SS Dekabrist was a Russian steamship, built in 1903 and immediately converted to an armed merchant cruiser. She served in the Russo-Japanese War, World War I, the Russian Civil War, and World War II. She was sunk in 1942.

==History==
Dekabrist was launched as Franche Comte at the Vickers Maxim shipyard in Barrow-in-Furness, Great Britain for M. le Boule of Le Havre on 2 October 1902, but remained at Barrow after her completion in April 1903. She was sold in secret to the Imperial Russian Navy and sailed from Barrow in April 1904, ostensibly bound for France, but was next reported at Libau under the name Anadyr, where she was outfitted as an auxiliary cruiser for the Russo-Japanese War. She was armed with 8x57mm cannon and had a crew of 16 officers and 245 men. From Libau, she sailed with the Second Pacific Squadron for the Far East. When leaving Tangier after a coaling stop her anchor became caught on a telegraph cable and she was ordered to cut the cable to continue. Anadyr was present at the Battle of Tsushima, where she rescued survivors from the auxiliary cruiser Ural, and escaped to Russia via Madagascar.

During World War I, Anadyr again served in the Imperial Russian Navy. In March 1918, pro-Soviet crewmen took over the ship on behalf of the Bolshevik government. In 1920, she served as a merchant ship with Transbalt. In 1921, she was again employed as a warship against the Whites.

1n 1922 she returned to merchant service as Dekabrist, operating from Vladivostok.

In 1940 Dekabrist was used briefly as transport for Polish POWs from Vladivostok to Magadan en route to forced labour at the Kolyma gold mines in Siberia.

In December 1941, Dekabrist was employed on the Kola Run, the Allied supply route through the Norwegian Sea to the USSR's Arctic ports.

Dekabrist sailed in one east-bound convoy, PQ 6, in December 1941, returning with other empty Allied merchant ships in west-bound convoy QP 5 in January 1942.

==Fate==
In November 1942, Dekabrist took part in Operation FB, an attempt to run several independent-sailing merchant ships under cover of the Arctic night.

Dekabrist sailed on 3 November, but was spotted and attacked by German aircraft.
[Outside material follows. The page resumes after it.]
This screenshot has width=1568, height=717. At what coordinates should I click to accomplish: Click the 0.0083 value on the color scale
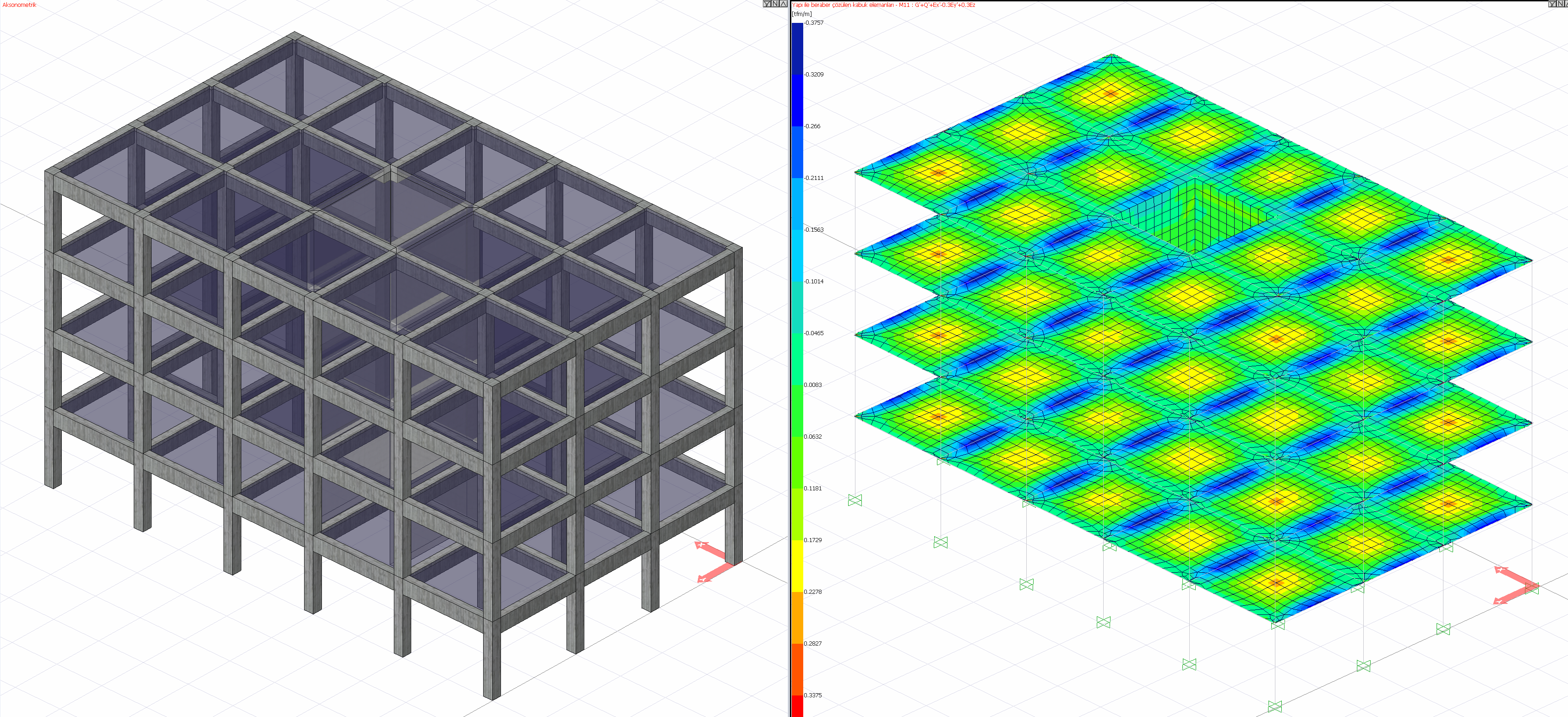(814, 385)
She was hit by a bomb which tore a hole in her bow. Despite efforts to save her, Dekabrist was abandoned at midnight on 5 November, and sank the following day.

Dekabrists crew of 80 were able to abandon ship in four lifeboats; of these only one reached land, the inhospitable Hopen Island, and of that boat's 20 crew-members, only three survived. These were picked up by a German vessel in October 1943, 11 months after the sinking.